▸ **Problem to solve**: Below, find the line containing "Image resolution: width=1282" and the line containing "the Delete submenu"; reproduce exactly those two and every line between them, omitting pictures.

▸ **Input**:
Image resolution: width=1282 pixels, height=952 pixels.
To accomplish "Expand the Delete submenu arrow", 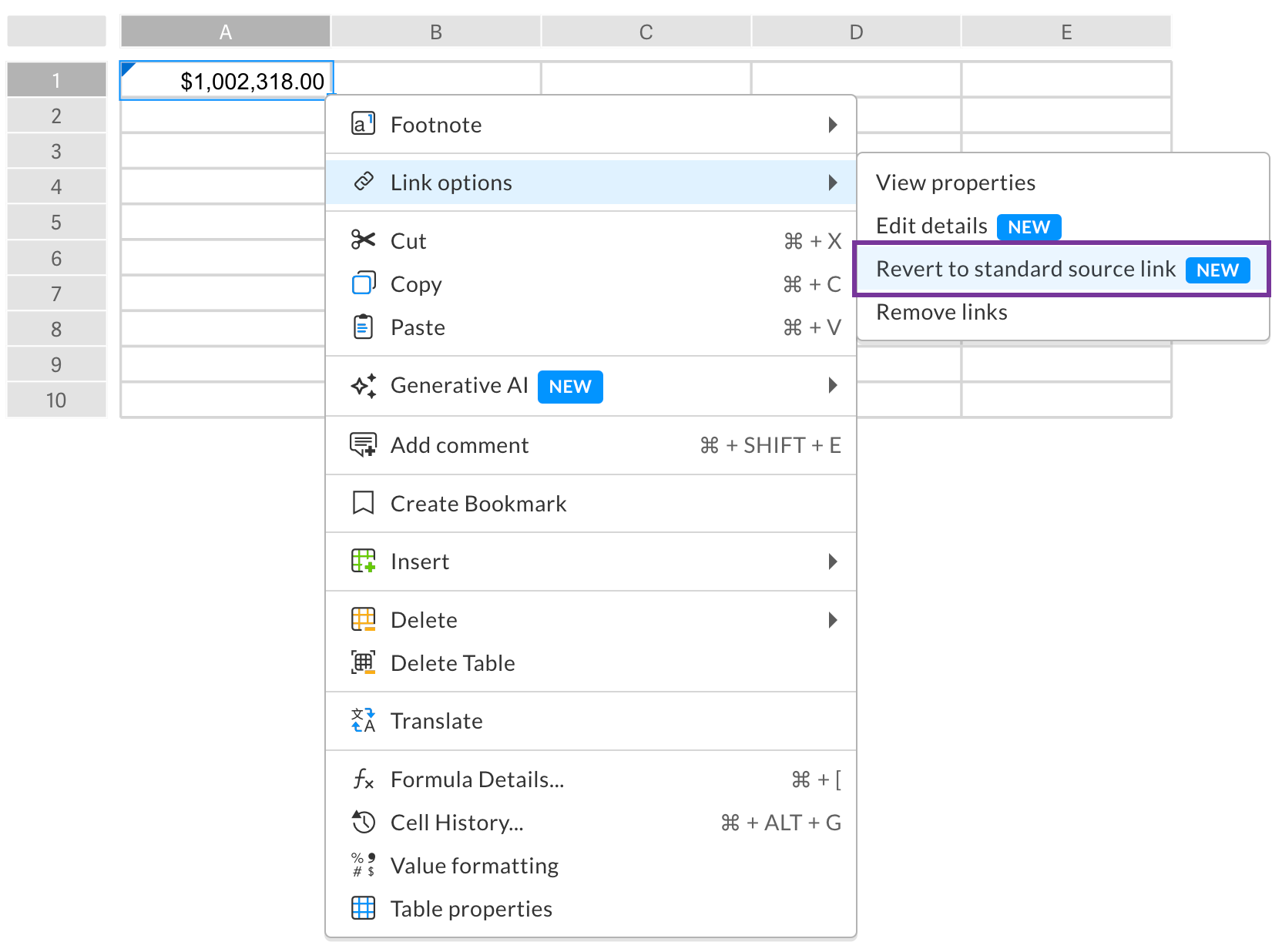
...
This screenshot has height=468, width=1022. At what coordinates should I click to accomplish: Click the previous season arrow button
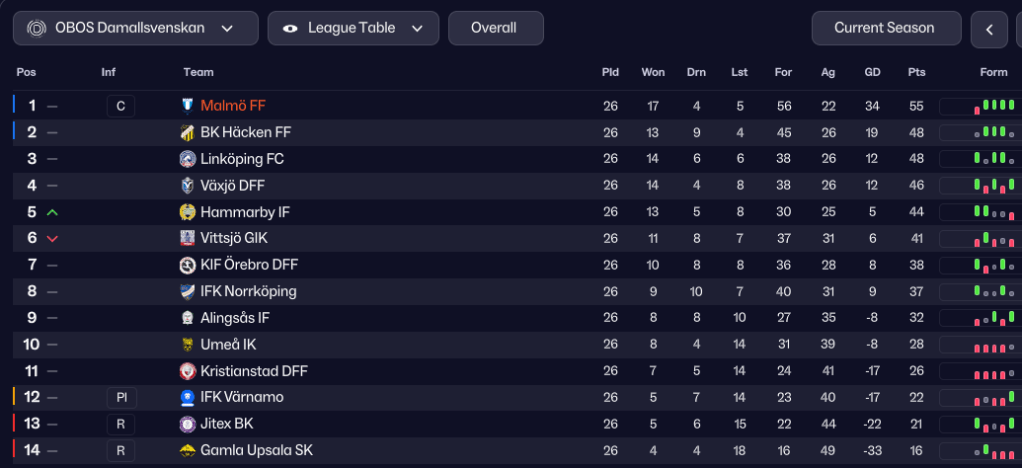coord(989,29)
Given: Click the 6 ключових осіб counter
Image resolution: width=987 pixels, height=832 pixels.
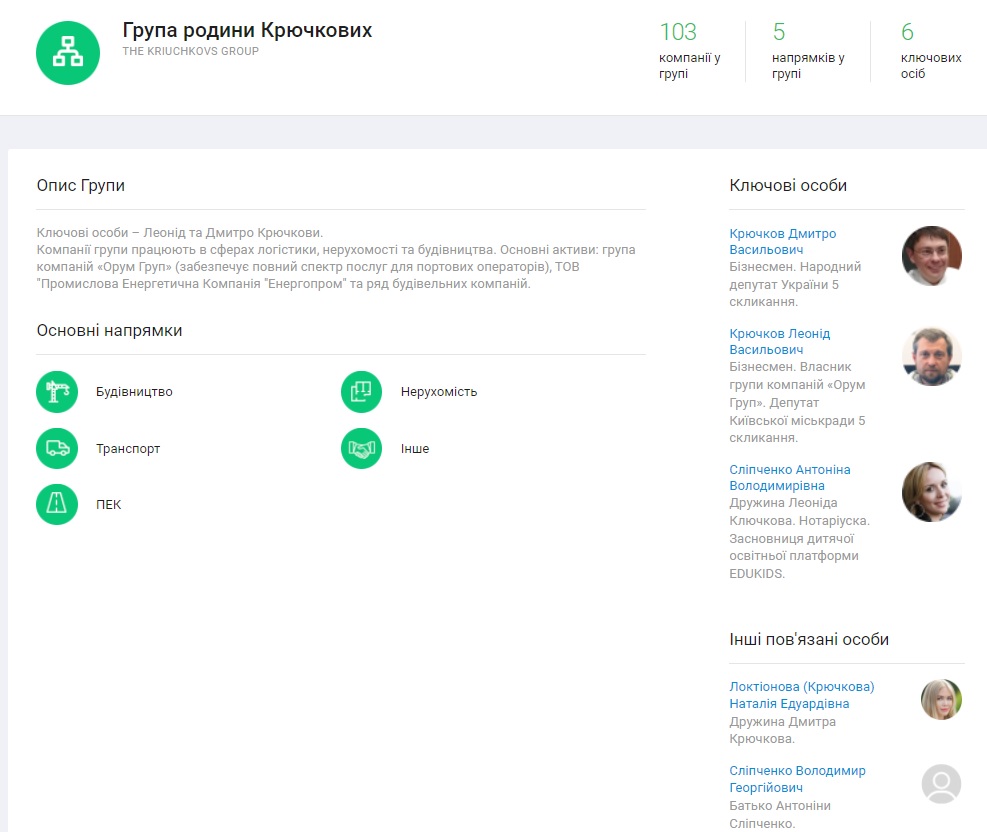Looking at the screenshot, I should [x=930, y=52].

▸ **Response to this exercise**:
Image resolution: width=1282 pixels, height=952 pixels.
To accomplish "Expand the Delete submenu arrow", 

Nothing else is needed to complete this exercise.